■ **Work required**
Your task is to repeat exactly the lines from the one with "This screenshot has width=1280, height=720." through the end of the records, both included; please leave the pictures out.

■ **Stored items**
———
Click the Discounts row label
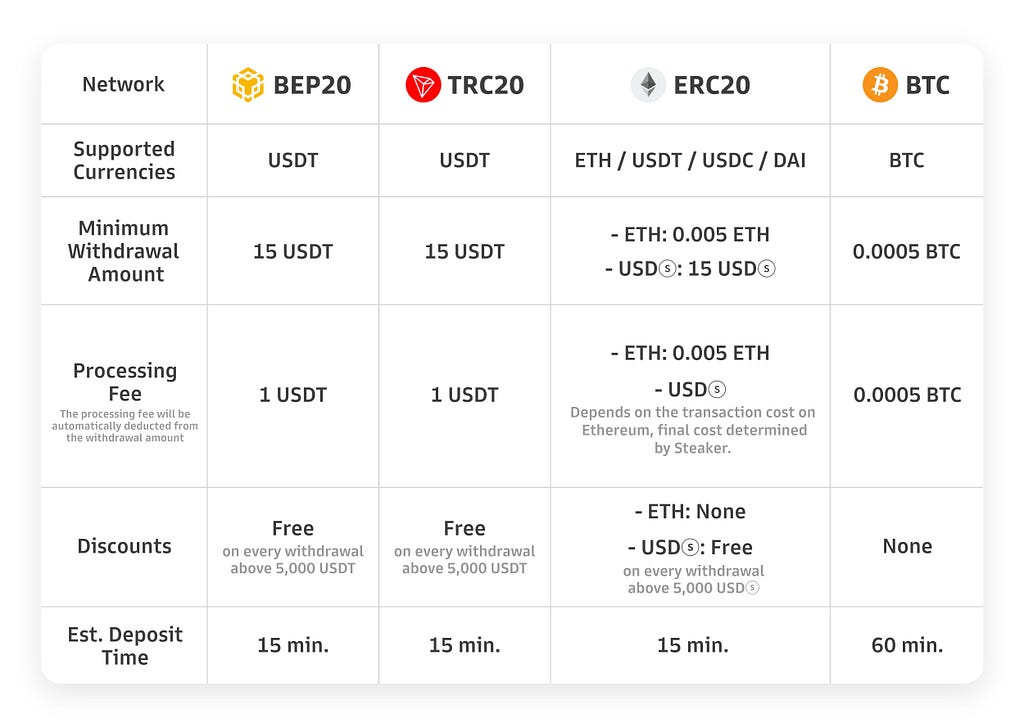 pyautogui.click(x=124, y=546)
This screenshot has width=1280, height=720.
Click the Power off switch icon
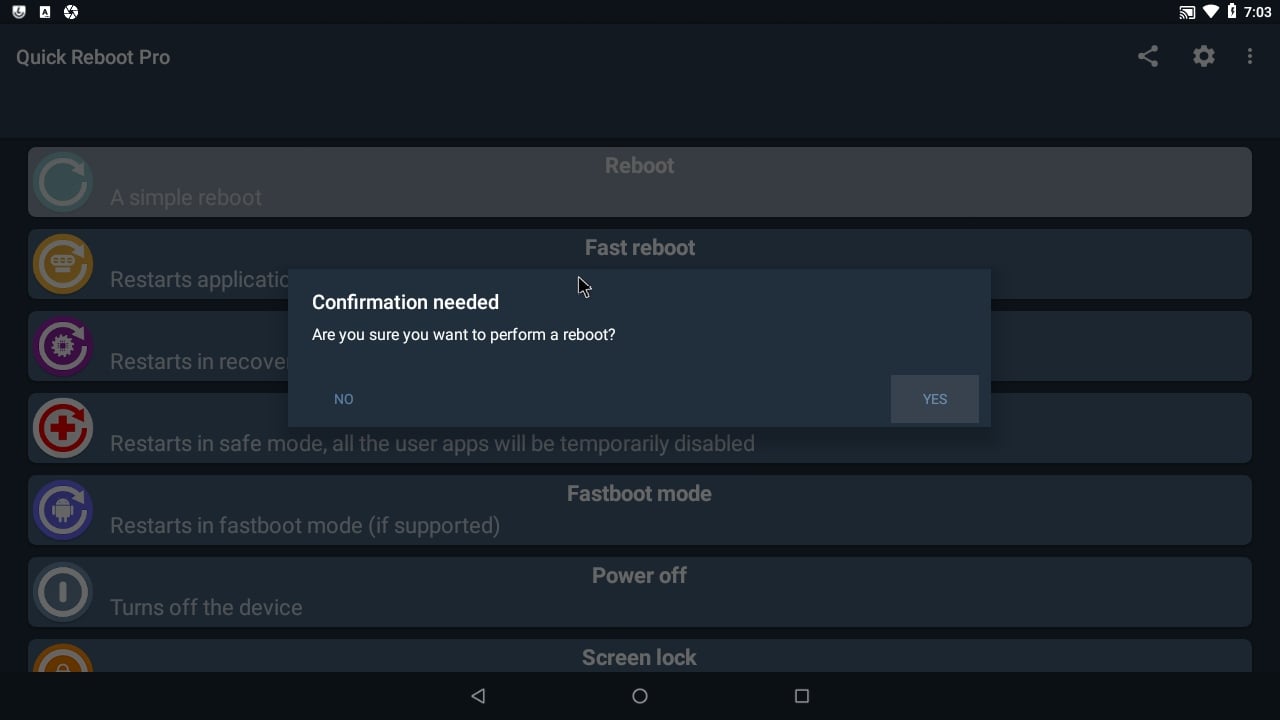coord(62,592)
———
■ **Answer section**
This screenshot has width=1280, height=720.
Click the Power off switch icon
coord(62,592)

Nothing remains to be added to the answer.